En Veracruz se dio una consulta pública que entre otros temas trató la cuestión de los derechos indígenas. ¿Hubo algún beneficio concreto para las comunidades indígenas a partir de esta consulta o se quedó nada más en un buen intento, en una buena intención?
Creo que fue una buena intención, y los resultados de esta consulta estatal sirvieron a la gran consulta nacional para poder estructurar la propuesta de reforma constitucional enviada por el Presidente. Los efectos de esta consulta se verán una vez que el Congreso determine, en su momento, qué pasará con las propuestas de reforma constitucional que existen.
¿Cuál es el reto esencial que hacia el nuevo siglo tenemos frente a los indígenas mexicanos y especialmente de Veracruz?
Primero es necesario cambiar nuestra actitud, es decir: quitarnos de la cabeza ideas preconcebidas porque al mezclar el sentimiento con la objetividad se distorsionan las cosas. Somos un país diverso, cuya riqueza está precisamente en su diversidad, así tenemos que aceptarnos pues no debemos ver a la sociedad y a los pueblos indios a partir de prejuicios paternalistas en términos de "pobrecitos".
Asimismo, en lugar de ver en los indígenas únicamente folklore, veámoslos como seres humanos que son, que están en una condición de inequidad respecto de quienes vivimos en las ciudades. Al parecer, queremos que se resuelva todo con una varita mágica, pero sin trastocar, sin mover y sin cambiar patrones de conducta y actitud en las grandes ciudades.
La realidad indígena implica al proyecto de nación, y por ello tenemos que cambiar cosas acá para poder presentarnos con esa frente en alto. Ellos ahí están, ellos ahí estaban y estarán cuando nosotros ya no estemos, porque es una raza muy fuerte y muy inteligente, con unas raíces de lo más profundas y arraigadas imaginables.
Entonces, el reto fundamental que tenemos con los pueblos indios es abatir ese rezago histórico y cumplir con esa gran demanda de atención.
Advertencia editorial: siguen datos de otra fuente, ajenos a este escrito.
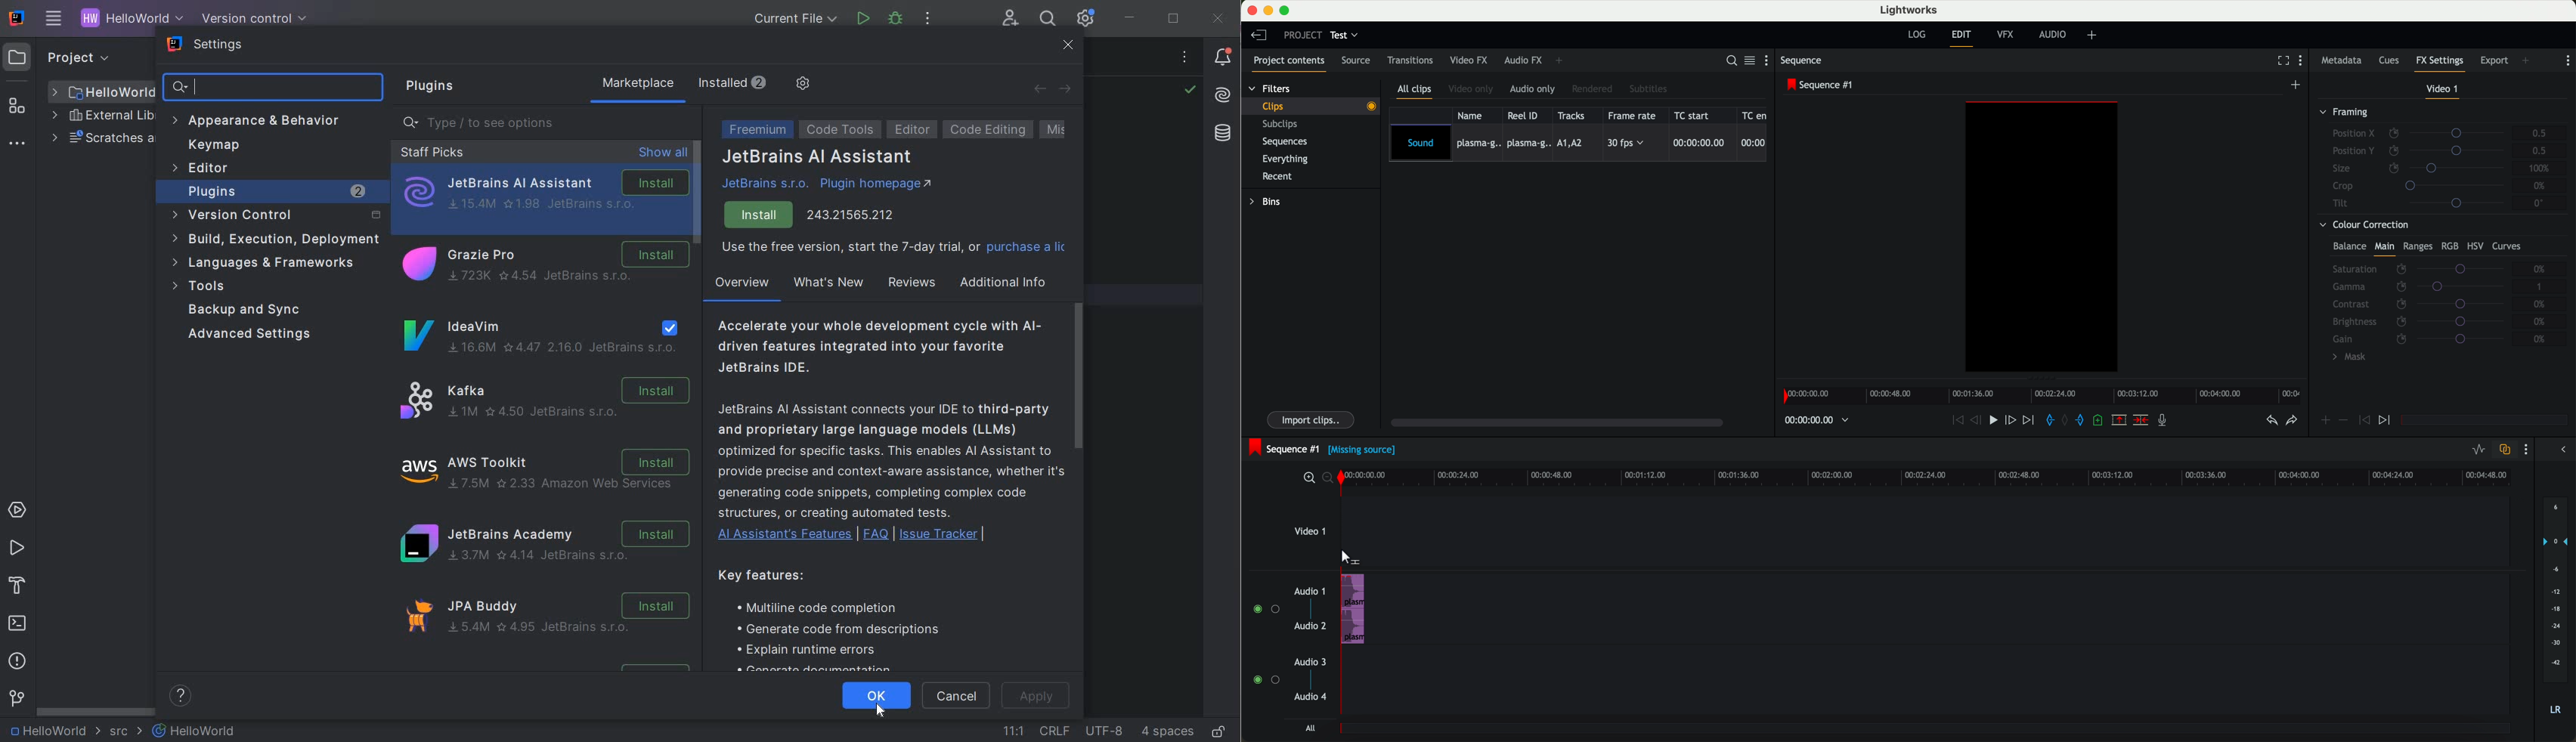 Image resolution: width=2576 pixels, height=756 pixels. I want to click on appearance & behavior, so click(263, 120). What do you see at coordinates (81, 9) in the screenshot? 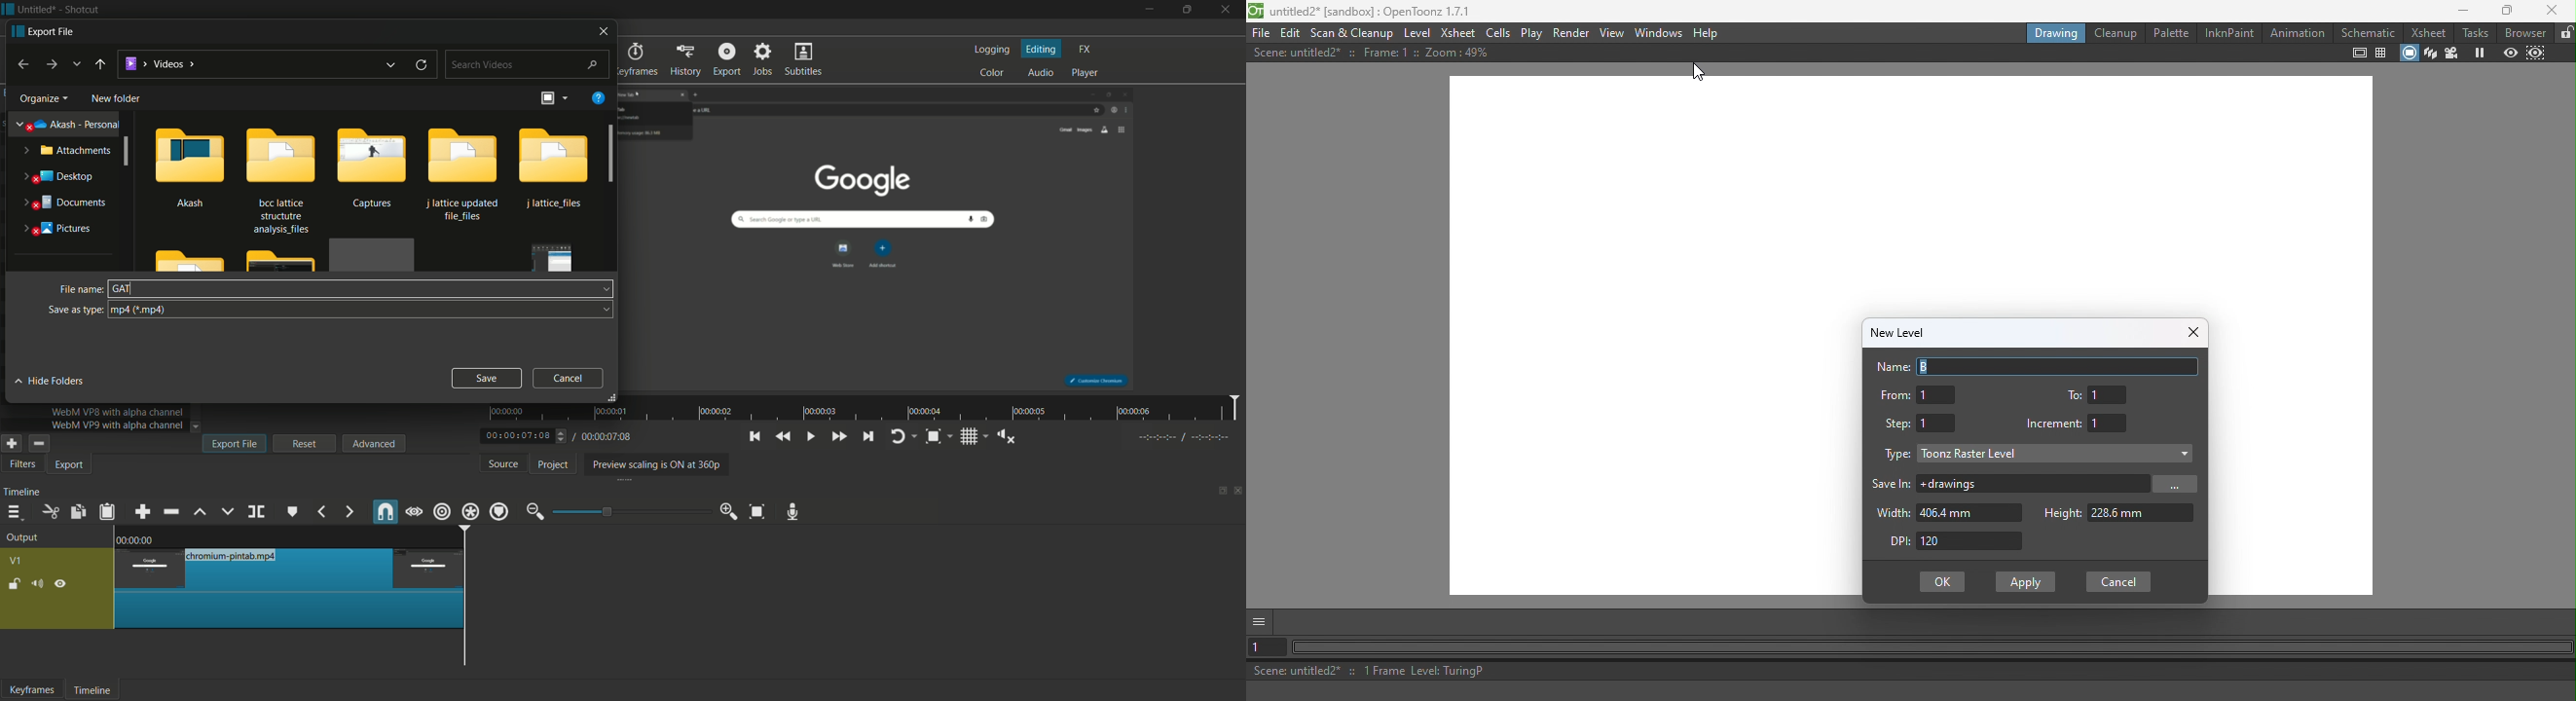
I see `app name` at bounding box center [81, 9].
Las acciones van caminando y creo que pueden darse al fortalecer el trabajo municipal, pues a partir de ahí democratizaremos todavía más los procesos de adjudicación y selección de obra.
Por otro lado, quienes trabajamos en las dependencias también debemos cambiar nuestra actitud protagónica, para considerarlos sujetos de atención en lugar de objetos de desarrollo, porque ellos son precisamente los actores más importantes de un proceso que les compete, pero todos los demás nos damos golpes de pecho y nos persignamos con nada más que las buenas intenciones.
Hay que brincar esa barrera para sumarnos a un proyecto que tiene que ver con 11 millones de compañeros que ahí están y esperan que la sociedad actúe conjuntamente con el gobierno para poder darle respuesta a sus demandas y a una deuda histórica que tenemos con ellos.
* Javier Sandoval García tiene estudios de ingeniería y actualmente es titular de la delegación Veracruz del Instituto Nacional Indigenista.